Tess spent years on her education before entering the workforce. When she hired me, she was working part-time at a flower shop and living with her mother so that she could make ends meet, despite being decorated with degrees from Northwestern and Berkeley. And she's not alone.
Why? Because the decreasing unemployment rate still means nothing for millennials.
The data is actually pretty scary: 44% of college grads in their 20s are stuck in low-wage, dead-end jobs, the highest rate in decades, and the number of young people making less than $25,000 has also spiked to the highest level since the 1990s.
There are various factors contributing to the absence of jobs for millennials.
First of all, employers are more hesitant to hire new graduates, as Baby Boomers delay retirement and hold onto their jobs due to financial insecurity. This creates stagnancy in the workplace.
Moreover, advances in technology are making many jobs obsolete because they can easily and cheaply be automated. In fact, renowned futurist Faith Popcorn argues that the "robot revolution" is coming, projecting that roughly one out of three U.S. workers will be replaced by robots by 2025.
This has all led to a major shift in the way of life for millennials.
We're adapting to the changing job market. We're not buying cars at the rates that previous generations have, instead opting to use public transportation or car-sharing services. Buying our first home is no longer a part of the "American Dream," as most of us aren't even buying homes at all. We've even been dubbed "The Cheapest Generation," but perhaps a more accurate title would be "The Generation Getting Shafted."
The job market simply has not allowed us to enter the workforce and achieve financial security the way that prior generations have been able to. Yet somehow, now we're being blamed for it, with claims that our reluctance to make these big-ticket purchases is devastating for the economy.
But it's not all bad news.
Despite the unprecedented challenges facing our generation -- unique challenges that no other generation has been confronted with -- there are actions you can take to increase your chances of landing a job that will help advance your career and put a decent paycheck in your pocket.
Here are a few best practices:
1. Cold network. An incredible 80 percent of available jobs don't get posted, and thus the ones that are posted have a tremendous amount of competition. Figure out ways to gain access to that 80 percent. Research companies in your field, and send cold emails to their HR departments or managers. Ask for informational interviews. Reach out to colleagues on LinkedIn.
2. Know where you're headed. The world makes way for people who know what they want. When networking, steer clear of saying, "I'm open to anything," and start picking two (not one, not three) areas that you're focused on for your job hunt so you can clearly articulate what your career goals are.

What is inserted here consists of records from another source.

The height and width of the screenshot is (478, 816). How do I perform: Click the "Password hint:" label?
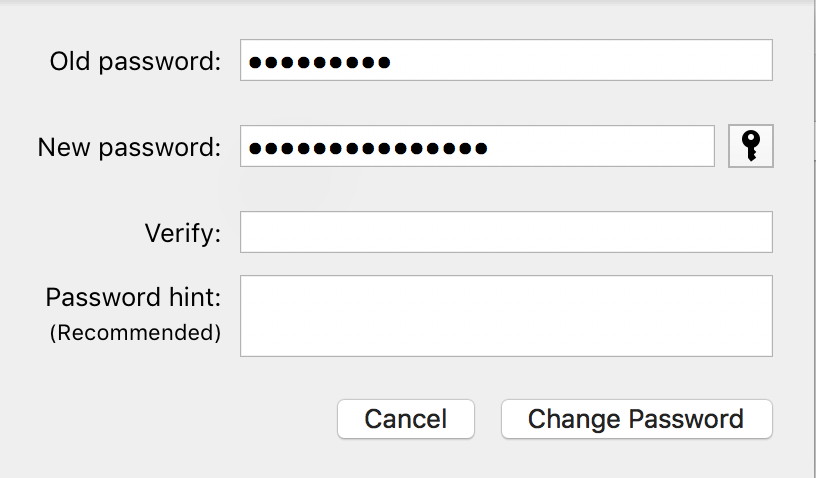[133, 298]
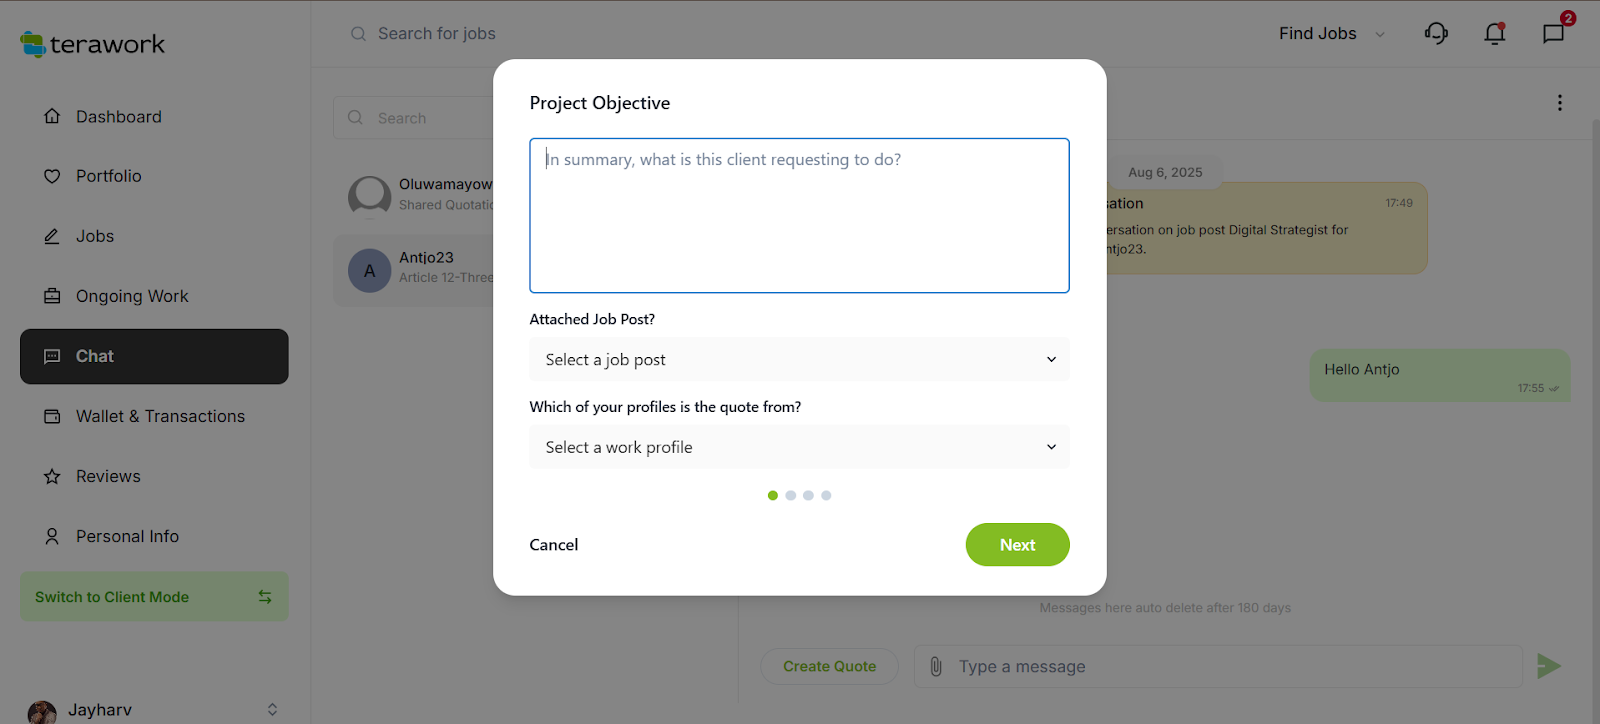The height and width of the screenshot is (724, 1600).
Task: Expand the Select a job post dropdown
Action: pos(799,360)
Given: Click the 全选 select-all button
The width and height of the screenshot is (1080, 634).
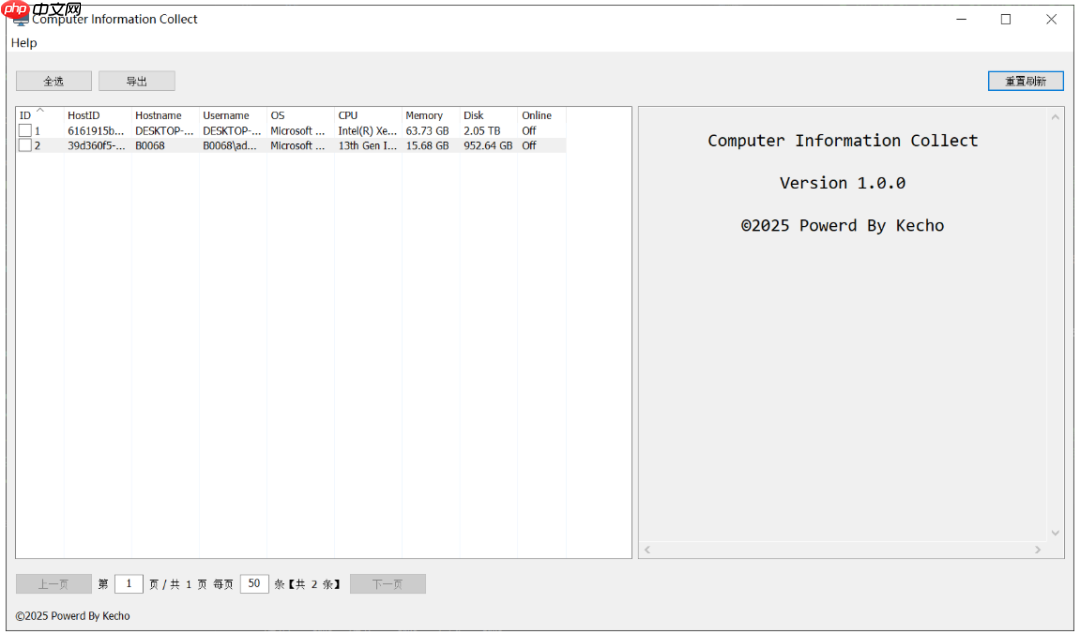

3. Practice your elevator pitch. Not knowing how to talk about yourself can be job hunting poison. The commonplace "tell me about yourself" prompt isn't going anywhere, so expect to be asked, and do yourself the service of preparing an intentional response. Come up with a few brief lines about your professional strengths and accomplishments, and practice pitching it to a friend.
4. Find a way to gain experience outside of the traditional job. Experience is so much more than the years you spend fetching coffee for someone. Find a volunteer opportunity in your field. Start a blog or a meet-up. This will help you not only stay current in your field, but could also lead to something bigger, like starting your own company, or linking up with a company that's hiring.
The obstacles facing millennials are tough, but surmountable.
When Tess came to me for career counseling, she was frustrated, even desperate, but we worked together to figure out how she could turn things around. With some cold networking, clarity and a powerful elevator pitch, she gained control of her career and her future. With a few adjustments and a little hustle, any one of us can go from selling flowers to pursuing a dream career.
Just ask Tess -- she starts at Google on Monday.